Ahmed Abu Khawla told Reuters on Saturday that the Conoco gas field was the first of its kind taken by the Syrian Democratic Forces (SDF) - an alliance of Kurdish and Arab militias backed by the US - since it began an offensive earlier this month to capture the eastern province.
But the Syrian Observatory for Human Rights, which tracks the war in Syria, says SDF fighters have not yet taken the Conoco gas field, saying fighting is ongoing outside it.
Deir Ezzor is one of the few remaining Syrian towns still under IS control. The group is battling two separate offensives, as the SDF pushes on the town from the eastern bank of the Euphrates river and the Syrian army and its allies approach from the western bank.
Syrian troops supported by Iranian-backed militias have also crossed to the eastern side of the river, which runs through the city of Deir Ezzor, increasing their presence in an area where US-backed fighters have also advanced.
Abu Khawla said the Syrian army and its allies were within four kilometres of SDF positions.
Deir Ezzor province is rich in oil and gas and both sides have been racing to reach the fields.

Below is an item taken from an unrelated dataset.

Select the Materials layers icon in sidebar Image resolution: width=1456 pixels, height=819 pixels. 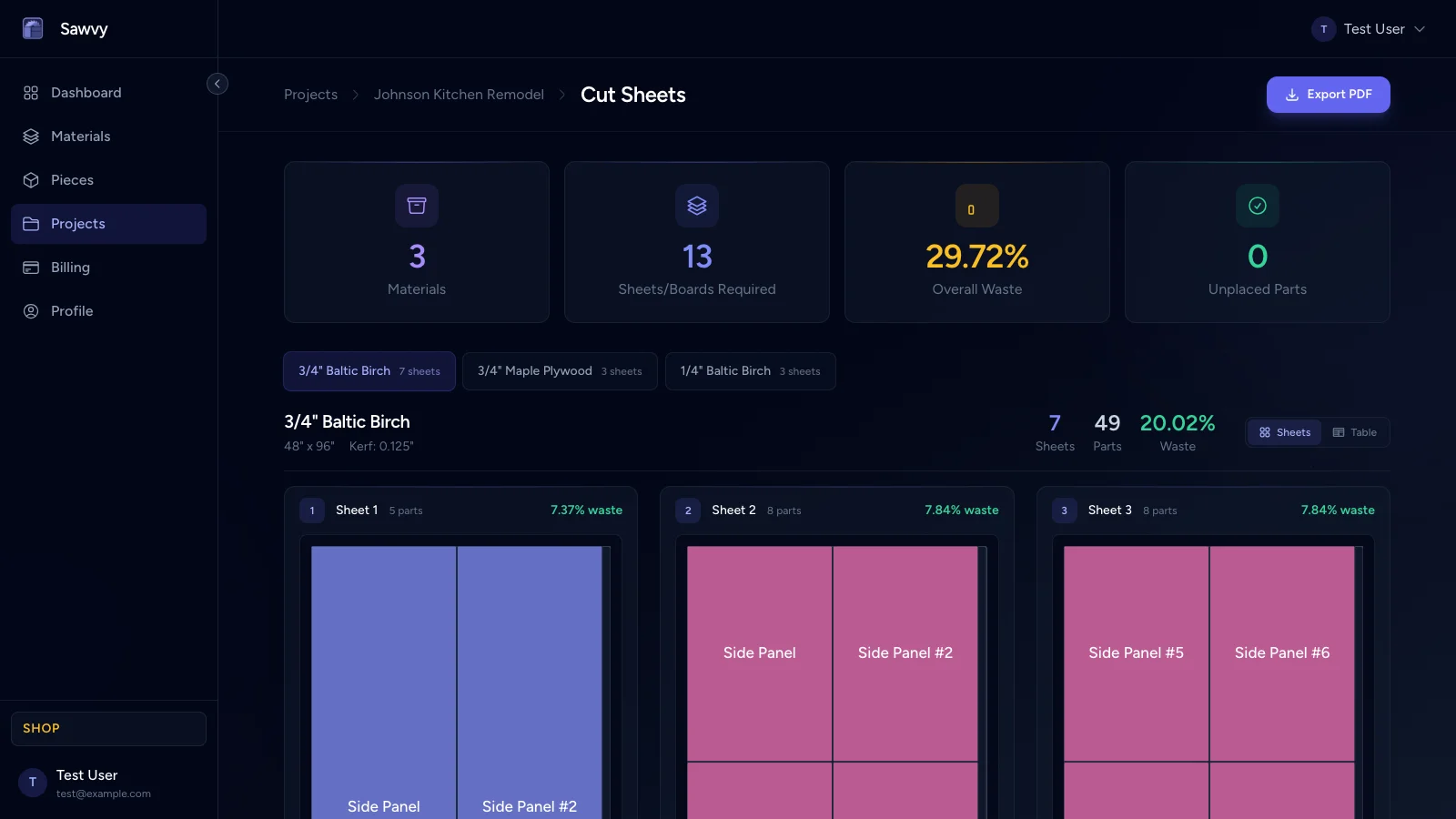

The next main target will be al-Omar oil field, which is Syria's largest and is also on the east bank of the Euphrates, and Syrian government forces are also speeding to capture it. Oil revenues are badly needed for future reconstruction of Syria that has been plagued by war since 2011.

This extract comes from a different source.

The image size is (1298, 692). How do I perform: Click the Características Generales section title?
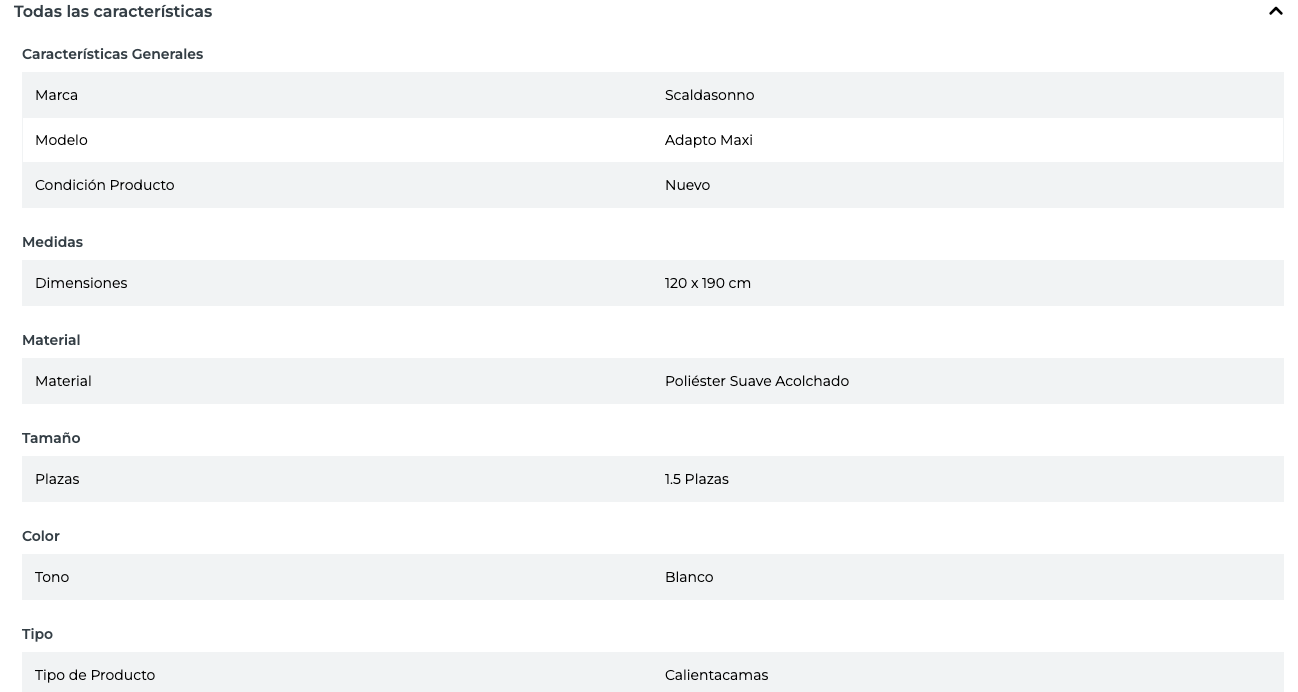tap(112, 54)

Tensions as Russian and US-backed forces meet
Both the United States and Russia have been carrying out air strikes in support of groups on the ground and both nations have deployed special forces.
Russia said on Thursday it had warned the United States it would target areas in Syria where US Special Forces and the SDF were operating if its own forces came under fire from them, something it said had already happened twice.

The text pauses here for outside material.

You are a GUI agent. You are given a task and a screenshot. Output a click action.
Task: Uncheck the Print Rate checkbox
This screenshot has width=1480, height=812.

Last week the US-backed militia said six of its fighters were wounded in an air strike near Deir Ezzor. The US military said in a statement Russia forces had been behind the strike, something Moscow denied.
"Russian air forces carry out pinpoint strikes only on IS targets that have been observed and confirmed through several channels," said the Russian defence ministry spokesman, Major-General Igor Konashenkov, according to Associated Press.
The Russian warning underscored growing tensions over Syria between Moscow and Washington. While both oppose Islamic State, they are engaged, via proxies, in a race for strategic influence and potential resources such as the oilfields in Deir Ezzor province.